Yeah, and now that I think about it, Pikachu doesn't actually learn Group Hug!


----------



## sv_01 (Oct 14, 2012)

Music Dragon said:


> Yeah, and now that I think about it, Pikachu doesn't actually learn Group Hug!


Group Hug sounds more like a Tangrowth thing... Or Regigigas. Someone who could hug everyone at once.


----------



## nothing to see here (Oct 14, 2012)

I haven't looked at this, but from what I've seen here it at least has be less dumb than the "MARIO SKINS TANOOKIS ALIVE TO MAKE HIS SUITS!" thing they did earlier.

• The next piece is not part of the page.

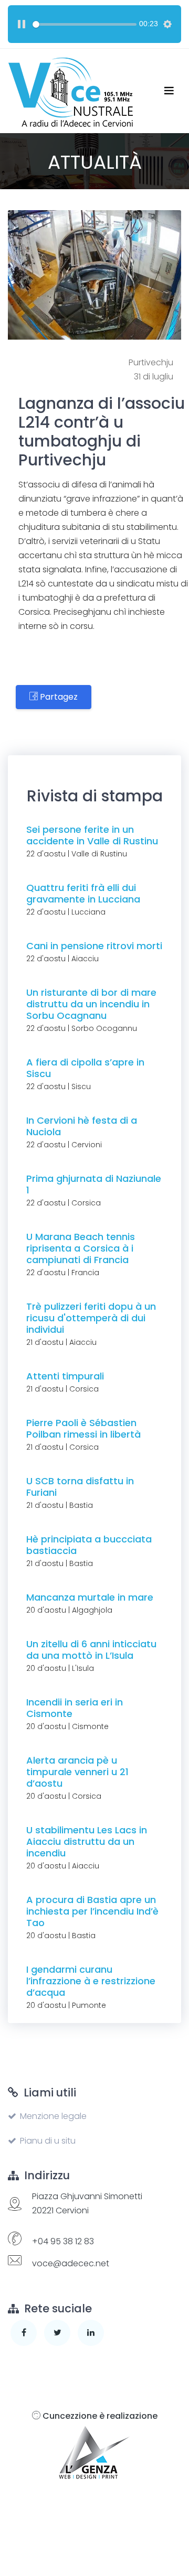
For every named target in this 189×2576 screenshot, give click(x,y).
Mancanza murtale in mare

Pokémon actually do get captured by humans and put into fights where they sometimes beat each other up pretty bad... in the games it's never anywhere near as horrible as actual cockfighting, dogfighting, etc., but "Pokémon battles = cockfighting" is a comparison that has been made before even by some fans, so at least it seems like this is a heavily-warped and exaggerated version of what actually sorta happens.  Rather than complete made-up nonsense like the Tanooki Suit thing (Mario's suits are magical things that pop out of boxes and jump around... the Tanooki Suit isn't the real skin of some critter any more than the Frog Suit is.)


----------



## Dinru (Oct 14, 2012)

DarkAura said:


> During the Ghetsis battle, he did in fact claim team plasma didn't care at all for Pokemon's well being. But at the end, after the Ash-dressed-as-a-deranged-Uncle-Sam-who-wanted-to-use-Pikachu-solely-for-getting-money-off-of-it battle, Slowpoke comes and says there's a new team called Team Plasma who fights for good.
> 
> Except that Team Plasma was already established and made and is a team that doesn't want to protect Pokemon.

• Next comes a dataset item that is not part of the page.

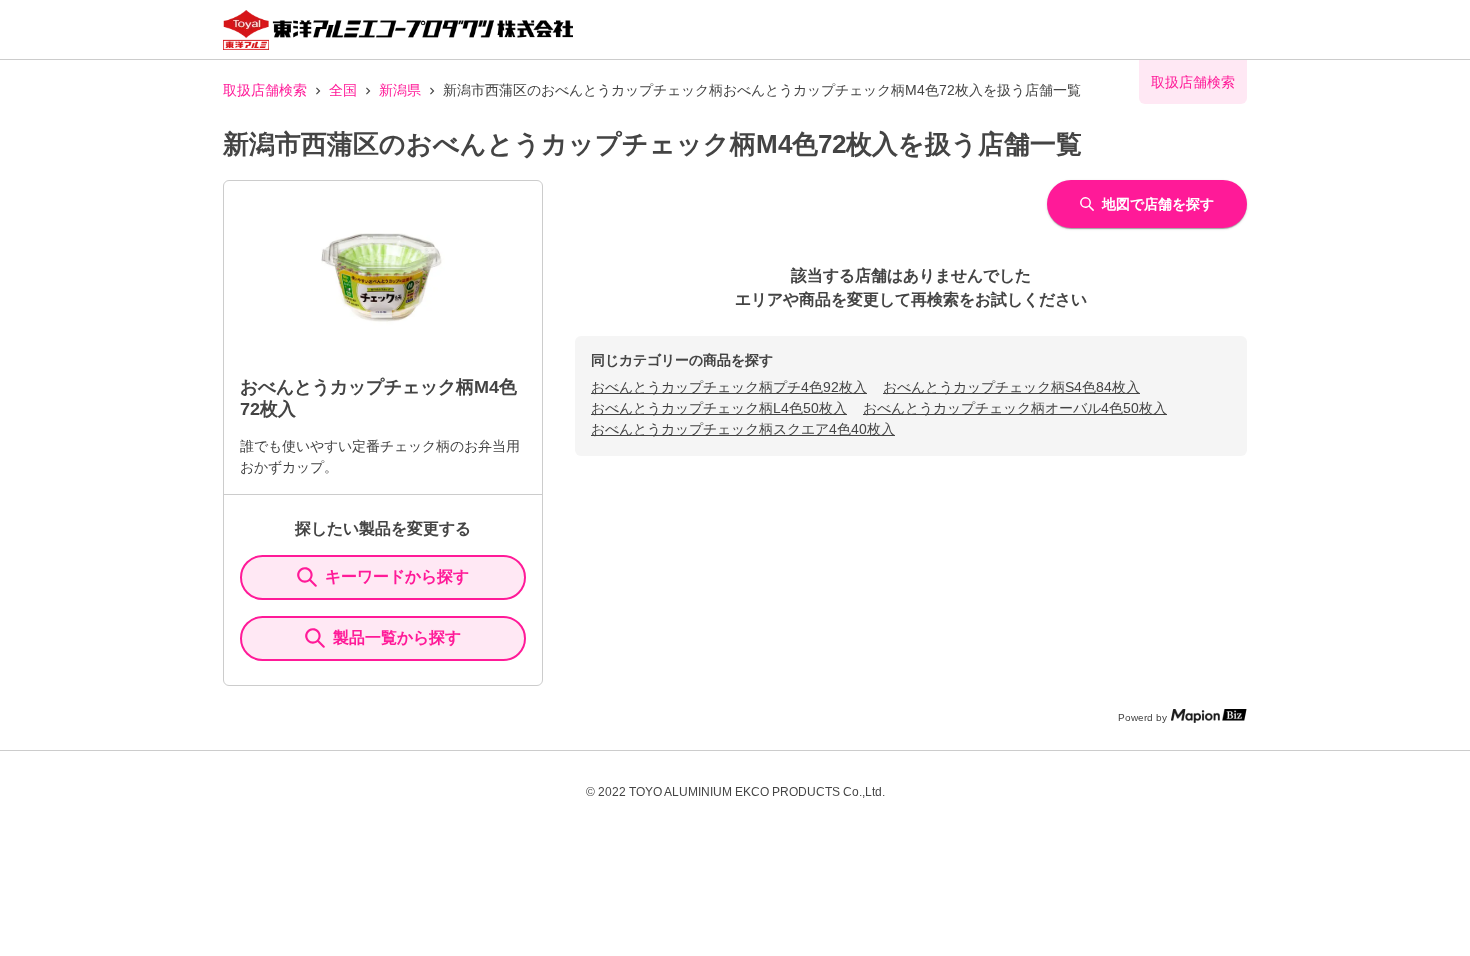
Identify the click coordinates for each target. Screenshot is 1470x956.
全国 (343, 90)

I hate to sound like I'm stating the obvious, but I think that was supposed to be a joke, considering it was a Slowpoke who said it.

But yeah. The only opinion I have about this game that hasn't been said already is that, taken out of context, the costumes in this game actually look really really cool. Just in time for Halloween, too!


----------



## Skoonk (Dec 25, 2012)

The only Pokemon I can agree with PETA on is Yamask... still never going to play that.


----------



## LadyJirachu (Aug 12, 2019)

Pokemon battles are not animal cruelty. PETA is stupid.

PETA should read the anti anti pokemon section to the site that this forum belongs to. It explains things quite a lot about the 'battles' they see as 'cruel'.

Also, Pokemon isn't even the real world. Like at all.

And....Pokemon aren't even animals. And they like battling to get stronger. And teaming up with people. Like a sports team.

PETA might as well attack people for playing sports too while they're at it LOL


----------



## JHG (Dec 5, 2021)

I actually found it pretty hilarious. The game is playable but the move names are strange enough to make Baddy Bad look ordinary. The game doesn’t even seem to have a straight message and is quite easy to beat.


----------